Diversidade de memórias enriquece história da USP

Os esforços das pessoas envolvidas com a USP, seus trabalhos e ideias constituem contra-memórias da universidade. A opinião é de Angela Célia Garcia, curadora da exposição “Registros Fotográficos, memória e patrimônio da USP”.  “O que se vê nas fotografias, na exposição do CPC, pontua um pouco isso”, diz. Essa discussão, que abrange a chamada “contra-memória”, encontra diversos pontos de partida para reflexão na sociedade e na própria USP.

“A ideia de contra-memória serve para mostrar que há muitas outras interpretações além da história oficial”, explica Ferdinando Martins, professor da Escola de Comunicações e Artes da USP e pesquisador sobre censura. Segundo Martins, as diferentes interpretações da história surgem de segmentos que se sentem excluídos ou mal-interpretados pela história oficial. “É o caso da história das mulheres, dos negros, dos homossexuais”, diz.

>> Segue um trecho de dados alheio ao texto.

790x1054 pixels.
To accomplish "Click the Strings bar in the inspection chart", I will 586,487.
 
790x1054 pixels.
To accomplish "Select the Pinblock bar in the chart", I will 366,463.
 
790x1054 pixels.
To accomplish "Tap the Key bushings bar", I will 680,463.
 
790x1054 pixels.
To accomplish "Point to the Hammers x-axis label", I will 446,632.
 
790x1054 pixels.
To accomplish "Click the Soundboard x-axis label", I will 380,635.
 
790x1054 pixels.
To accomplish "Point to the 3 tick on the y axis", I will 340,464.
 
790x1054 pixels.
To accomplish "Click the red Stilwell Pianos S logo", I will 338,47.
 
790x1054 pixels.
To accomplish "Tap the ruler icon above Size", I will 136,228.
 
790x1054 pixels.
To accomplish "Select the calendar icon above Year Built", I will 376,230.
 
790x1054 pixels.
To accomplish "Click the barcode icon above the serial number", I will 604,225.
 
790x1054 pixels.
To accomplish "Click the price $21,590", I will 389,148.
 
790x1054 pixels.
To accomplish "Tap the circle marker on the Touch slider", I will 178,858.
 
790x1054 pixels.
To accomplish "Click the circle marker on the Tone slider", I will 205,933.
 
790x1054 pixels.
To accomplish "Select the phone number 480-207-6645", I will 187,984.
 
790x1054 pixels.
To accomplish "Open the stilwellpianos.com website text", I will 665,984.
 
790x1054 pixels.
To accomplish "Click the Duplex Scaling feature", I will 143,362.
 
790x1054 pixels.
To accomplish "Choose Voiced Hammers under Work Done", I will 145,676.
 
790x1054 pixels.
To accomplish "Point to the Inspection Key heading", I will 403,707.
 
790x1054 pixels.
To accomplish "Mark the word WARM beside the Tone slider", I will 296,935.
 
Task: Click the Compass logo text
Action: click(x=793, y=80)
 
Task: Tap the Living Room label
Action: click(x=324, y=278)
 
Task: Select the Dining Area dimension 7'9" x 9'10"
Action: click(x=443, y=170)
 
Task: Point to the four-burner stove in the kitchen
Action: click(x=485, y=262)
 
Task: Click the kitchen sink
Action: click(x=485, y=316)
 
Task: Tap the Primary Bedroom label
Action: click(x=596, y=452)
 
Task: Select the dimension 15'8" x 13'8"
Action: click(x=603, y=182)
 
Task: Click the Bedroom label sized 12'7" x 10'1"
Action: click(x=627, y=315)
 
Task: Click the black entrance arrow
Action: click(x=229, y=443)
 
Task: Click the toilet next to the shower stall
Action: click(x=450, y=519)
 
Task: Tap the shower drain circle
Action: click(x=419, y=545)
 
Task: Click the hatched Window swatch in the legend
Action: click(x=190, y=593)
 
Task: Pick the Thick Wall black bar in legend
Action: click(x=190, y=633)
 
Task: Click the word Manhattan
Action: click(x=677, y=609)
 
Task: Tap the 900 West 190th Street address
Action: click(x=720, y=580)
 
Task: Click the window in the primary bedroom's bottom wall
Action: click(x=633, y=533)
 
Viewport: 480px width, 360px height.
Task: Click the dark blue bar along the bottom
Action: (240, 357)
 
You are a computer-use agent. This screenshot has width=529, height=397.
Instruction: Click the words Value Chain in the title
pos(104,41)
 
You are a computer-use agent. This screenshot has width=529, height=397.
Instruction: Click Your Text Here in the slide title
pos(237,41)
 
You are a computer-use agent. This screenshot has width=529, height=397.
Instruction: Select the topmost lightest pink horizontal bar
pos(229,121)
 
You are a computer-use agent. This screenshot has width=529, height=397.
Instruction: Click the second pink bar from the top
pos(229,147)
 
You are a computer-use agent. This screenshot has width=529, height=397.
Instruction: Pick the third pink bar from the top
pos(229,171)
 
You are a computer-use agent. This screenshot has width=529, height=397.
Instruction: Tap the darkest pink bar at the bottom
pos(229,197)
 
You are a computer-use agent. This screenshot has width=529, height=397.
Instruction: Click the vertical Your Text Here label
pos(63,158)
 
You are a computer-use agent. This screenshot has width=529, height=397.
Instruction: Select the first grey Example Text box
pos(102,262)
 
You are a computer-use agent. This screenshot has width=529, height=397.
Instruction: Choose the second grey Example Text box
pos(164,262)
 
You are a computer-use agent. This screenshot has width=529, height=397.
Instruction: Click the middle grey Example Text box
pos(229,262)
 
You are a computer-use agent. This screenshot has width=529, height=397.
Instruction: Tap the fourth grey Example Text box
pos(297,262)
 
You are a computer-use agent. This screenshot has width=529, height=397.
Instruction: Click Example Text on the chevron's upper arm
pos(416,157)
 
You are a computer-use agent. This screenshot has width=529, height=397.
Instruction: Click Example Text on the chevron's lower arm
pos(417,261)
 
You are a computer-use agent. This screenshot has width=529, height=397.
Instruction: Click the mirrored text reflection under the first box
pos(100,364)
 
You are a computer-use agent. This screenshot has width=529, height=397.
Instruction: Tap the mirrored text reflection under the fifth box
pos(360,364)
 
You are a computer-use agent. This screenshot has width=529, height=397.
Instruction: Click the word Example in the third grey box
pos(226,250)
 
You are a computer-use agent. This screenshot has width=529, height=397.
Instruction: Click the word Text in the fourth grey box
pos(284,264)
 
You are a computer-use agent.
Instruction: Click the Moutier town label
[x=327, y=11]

O professor destaca que, nos casos em que o Estado faz com que apenas uma versão da história prevaleça, pode-se dizer que ocorre censura. “Vamos falar de História do Teatro Brasileiro”, exemplifica. A história oficial, a partir do fim da década de 1940, apagou manifestações culturais importantes, como o teatro feito por imigrantes e operários. Miroel Silveira, professor da USP que faleceu há 21 anos, dedicou-se a mostrar esse processo.

Saga estudantil

Exemplo recente de registro da memória estudantil está no livro “Centro Acadêmico Oswaldo Cruz: a história dos estudantes da Faculdade de Medicina da Universidade de São Paulo”, lançado em setembro.

Para Arthur Danila, coordenador do projeto, a obra pode ser considerada uma forma de contra-memória, já que “resgata a memória para discuti-la” e foi escrito pelos próprios estudantes. Trata-se, segundo ele, de “um novo fragmento que busca reconstituir a memória da USP, dessa vez sob a óptica dos estudantes”.

A história do Conjunto Residencial da USP (Crusp) pode também ser contada segundo a visão estudantil, como mostra o documentário “A Experiência Cruspiana”, realizado por Nilton Couto em 1986. Já o discurso oficial, na época da ditadura militar, acusava os moradores do Crusp de subversão.

Martins, no entanto, ressalta que “é fundamental não pensar a História como uma via de mão dupla”. Em relação ao caso do Crusp, ele diz que “não dá para reduzir a um Fla-Flu, de um lado a repressão, do outro os estudantes” e acrescenta que a ideia de contra-memória deve, ao invés de “estabelecer um jogo reduzido a dois lados”, ampliar as formas de interpretação da História.

Resgate de memórias

Questionado sobre o caráter democrático (ou não-democrático) da memória da USP hoje em dia, Martins diz que há muito trabalho sendo feito em várias unidades e destaca a atuação da Adusp na reconstrução histórica.

“Mas há outros relatos que precisam ser mais bem conhecidos, sobretudo dos setores historicamente marginalizados”, acrescenta. O professor defende que é necessário investir em centros de memória, pesquisas e publicações que dêem voz a todos os grupos. “Isso é um trabalho contínuo e interminável, mas fundamental para a democracia”.

Para Mariângela Haswani, professora do Departamento de Relações Públicas, Propaganda e Turismo da ECA, toda informação, favorável ou desfavorável a um determinado fato ou discurso, é importante. Entretanto, ela destaca que é indispensável conferir com atenção a credibilidade de quem fornece os dados e o contexto dos acontecimentos.

“Um sapato atirado por alguém pode ser resultado de uma bebedeira, de preguiça e desorganização ou a manifestação de uma pessoa contra desmandos de um chefe de Estado”, exemplifica Haswani. Segundo ela, o resgate de memórias é importante, mas com uma ressalva: “Recuperar informações, sim; com o olhar de hoje, não”.

Este texto apresenta diferenças de edição em relação ao publicado no jornal impresso.